葬式が終わり、49日が過ぎた。
両親は悲しみながらも少しずつ前を向いて元の生活に戻ろうとしていた。
しかしAさんはなかなか立ち直れなかった。
学校を休みがちになり、水が怖くなった。
特に川が恐ろしく、川のそばを通る時は息を止めて走るようになった。
特に弟が落ちて死んだ川には絶対に近寄らなかった。
弟が亡くなって一年経つと、Aさんにある変化が現れた。
それは、今まで夢を見ることなどなかったAさんが、頻繁に鮮明な夢を見るようになった。
そして数日後、夢の出来事と全く同じことが起こる。つまり予知夢を見るようになってしまったのだ。

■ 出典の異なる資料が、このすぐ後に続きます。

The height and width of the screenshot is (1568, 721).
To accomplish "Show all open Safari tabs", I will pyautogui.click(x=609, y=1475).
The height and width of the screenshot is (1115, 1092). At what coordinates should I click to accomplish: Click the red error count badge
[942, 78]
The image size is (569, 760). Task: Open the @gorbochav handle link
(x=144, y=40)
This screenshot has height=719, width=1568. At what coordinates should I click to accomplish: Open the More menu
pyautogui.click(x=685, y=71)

Aさんはすぐに、弟の能力が自身に移ったのだと理解した。
しかしAさんが得た予知能力は、弟が持っていたそれを遥かに超える力を持っていた。
「弟は基本的に地域内で起こることしか予言できなかった。けど俺はさ、例えばどこどこの国で戦争が起こるだとか、どこでテロが起こって……とか、そういうのも全部夢に出てくるんだよ。つまり予言の範囲が地域内だけじゃなかったんだ」
Aさんはこの予知能力を恐れた。
見たくないものを強制的に見せられる恐怖。
何が起こるか知っていながら回避できない罪悪感。それを誰にも話せない苦痛。
弟はどれだけつらい思いをして生きていたのだろう。幼い頃から事故や災害、果ては自分達が死ぬ予知まで……。

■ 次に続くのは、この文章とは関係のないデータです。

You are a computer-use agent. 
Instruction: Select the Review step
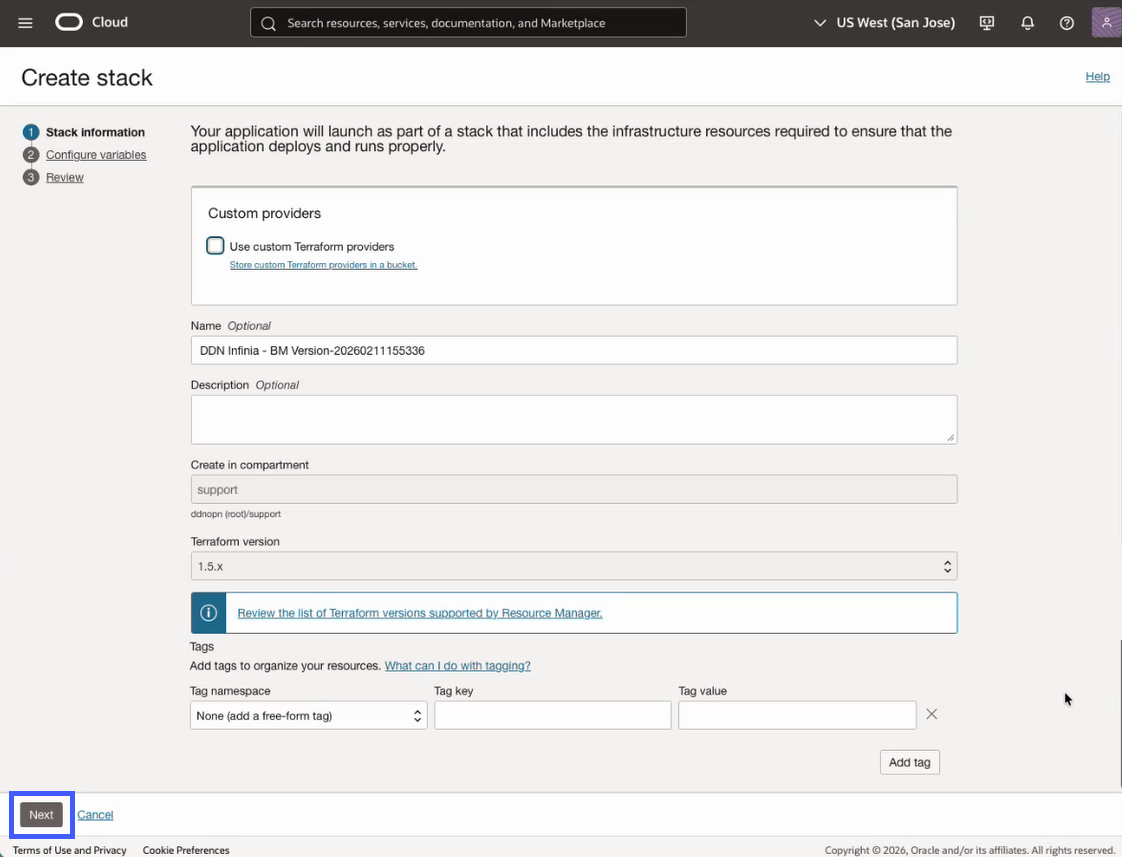64,176
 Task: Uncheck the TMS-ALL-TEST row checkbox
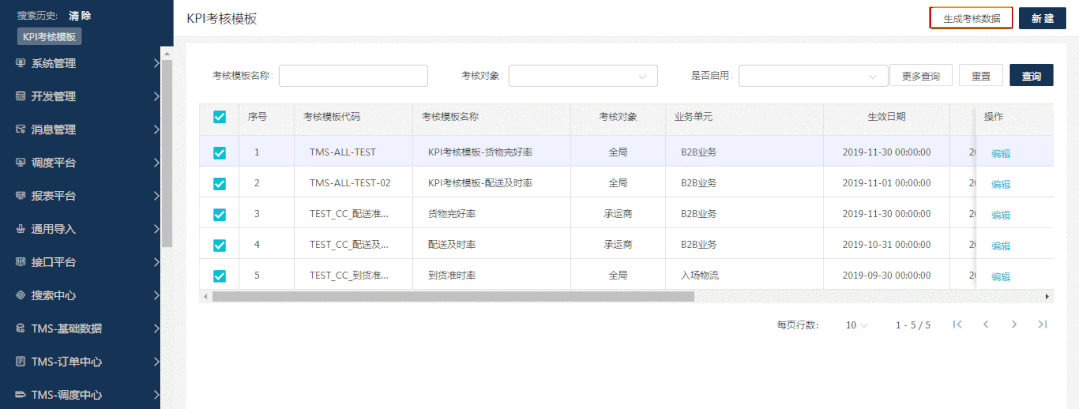coord(220,153)
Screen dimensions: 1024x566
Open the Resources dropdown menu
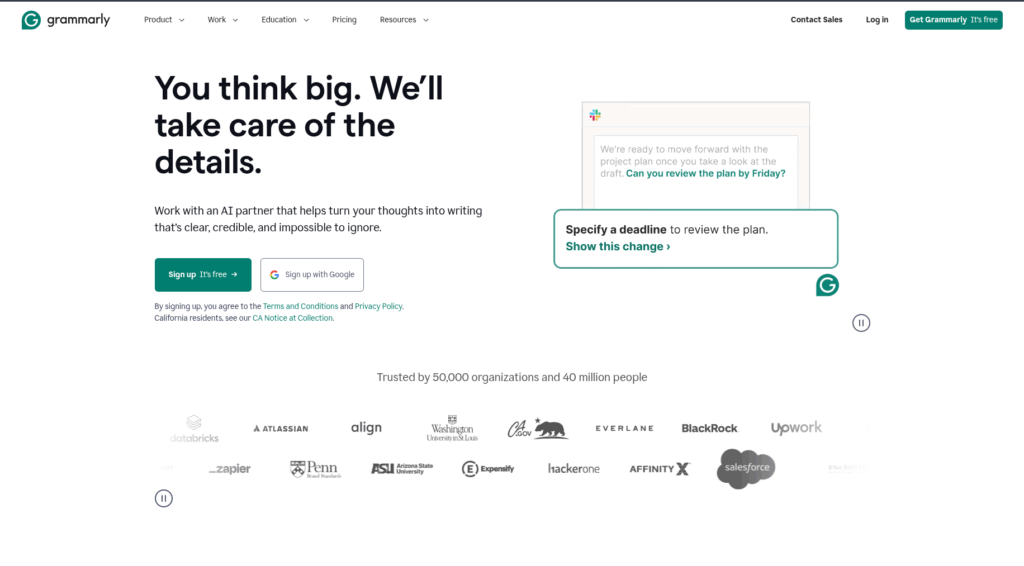[x=404, y=20]
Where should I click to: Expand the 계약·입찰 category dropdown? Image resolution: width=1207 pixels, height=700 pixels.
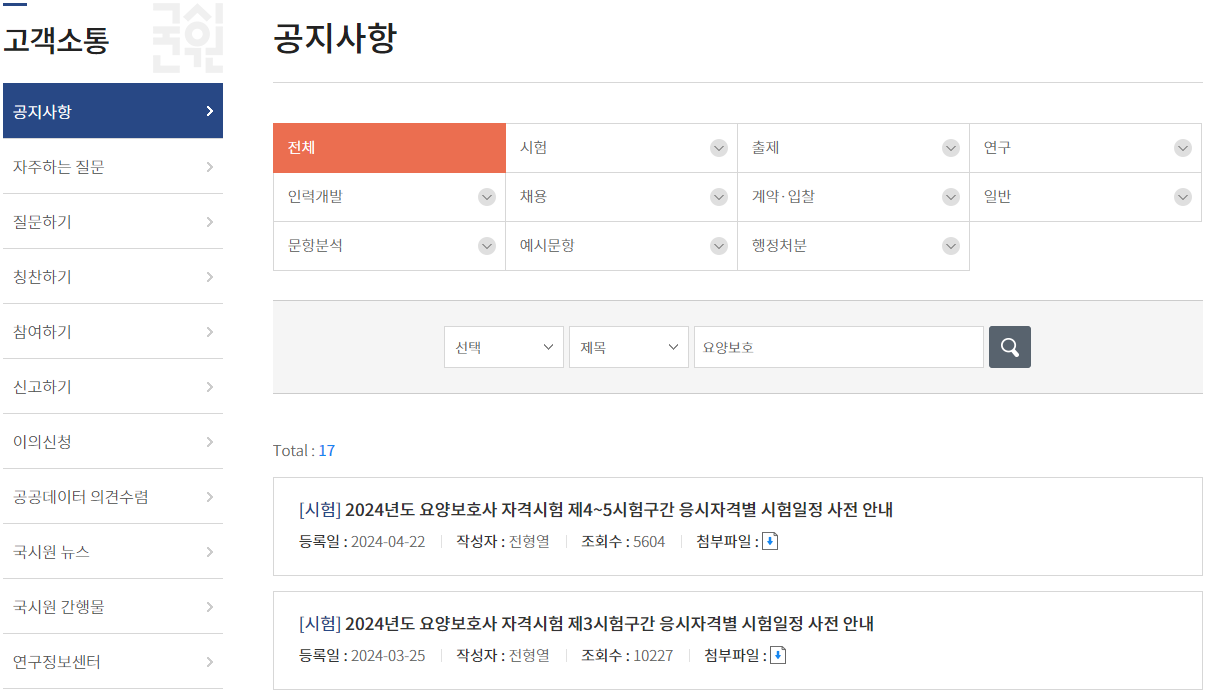pos(950,197)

Aさんはこの時はじめて、弟がいかに孤独感に苛まれていたか、そしてどれだけ怖かったかを思い知った。
そして唯一話を聞いてくれたAさんに拒絶された時、どれだけ絶望したか……。
Aさんは、これは罰なんだと悟った。
弟を信じ切れなかった自分に対する罰だと。
「だから俺は、誰にも信じてもらえなくても予知したことを話すようにしてるんだ。弟が遺したこの能力が本物だと証明するために」
その後Aさんは退職し、今ではもう連絡も取っていない。
しかし今でも災害が起こる度に、Aさんのことを思い出す。